Learning on Demand: Online Education in the United States 2009, a new report from the Babson Survey Research Group, proves the point that online education is becoming the instructional option of choice for a growing number of Americans.

“Online enrollments have continued to grow at rates far in excess of the total higher education student population, with the most recent data demonstrating no signs of slowing,” the report states. It supports that statement with these statistics:

  • More than 4.6 million students were taking at least one online college course during the fall 2008 term. That’s a 17 percent increase over the number reported the previous year.
  • The 17 percent online growth rate far exceeds the 1.2 percent growth of the student population in all institutions of higher education.
  • More than one in four higher education students now take at least one college course online.
  • In 2002, only 9.6 percent of American college students were taking some courses online. By 2008, that figure had surged to 25.3 percent.
  • Of America’s 4.6 million students who were enrolled in online degree programs in 2008, 82 percent were pursuing undergraduate degrees, 14 percent were taking graduate-level courses, and the remaining 4 percent were listed as “other.”
  • Only 44.9 percent of people who responded to this survey in 2003 felt that the learning outcomes were just as good for online learning as they were for traditional classroom experiences. By 2009, that percentage had risen to 53 percent.

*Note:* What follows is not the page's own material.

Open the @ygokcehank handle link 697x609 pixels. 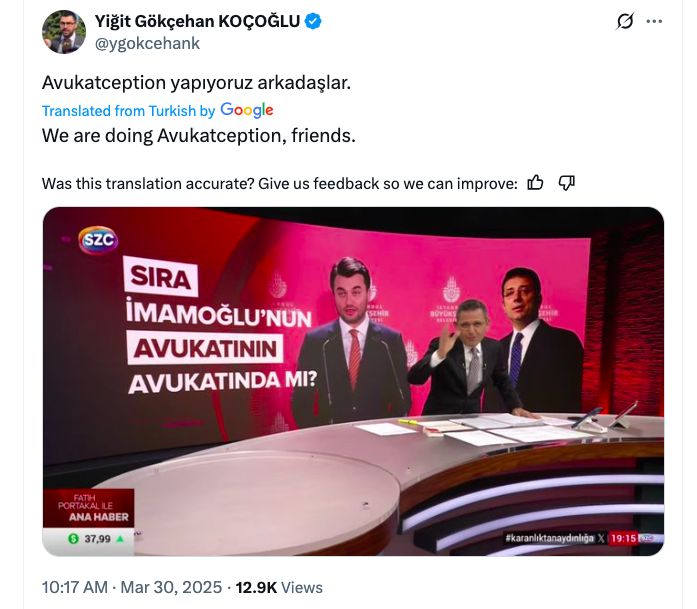click(x=147, y=44)
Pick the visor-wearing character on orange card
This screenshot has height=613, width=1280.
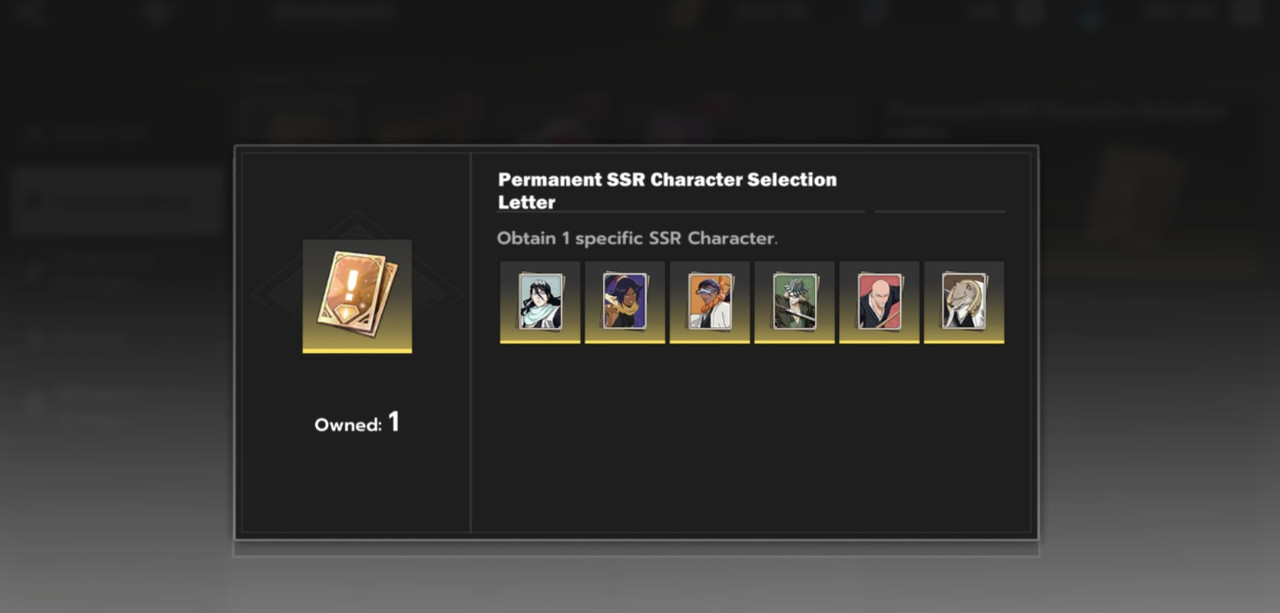click(710, 302)
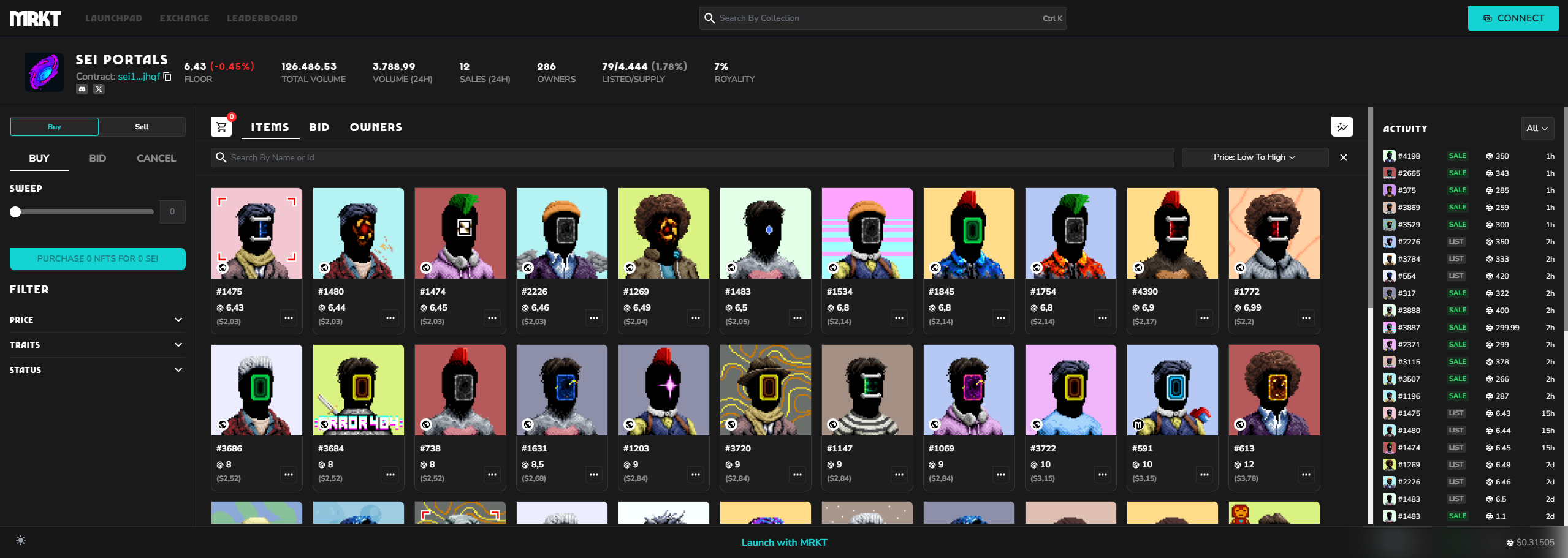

Yet Acceptance of Online Learning Still Lags Behind . . .

Apparently the explosive growth in online learning hasn’t convinced some academic types of its value. Only 30.9 percent of the students surveyed agreed with the statement, “Faculty at my school accept the validity of online education.”

Too bad. But as online education moves into the mainstream of American higher education, that kind of thinking is bound to change.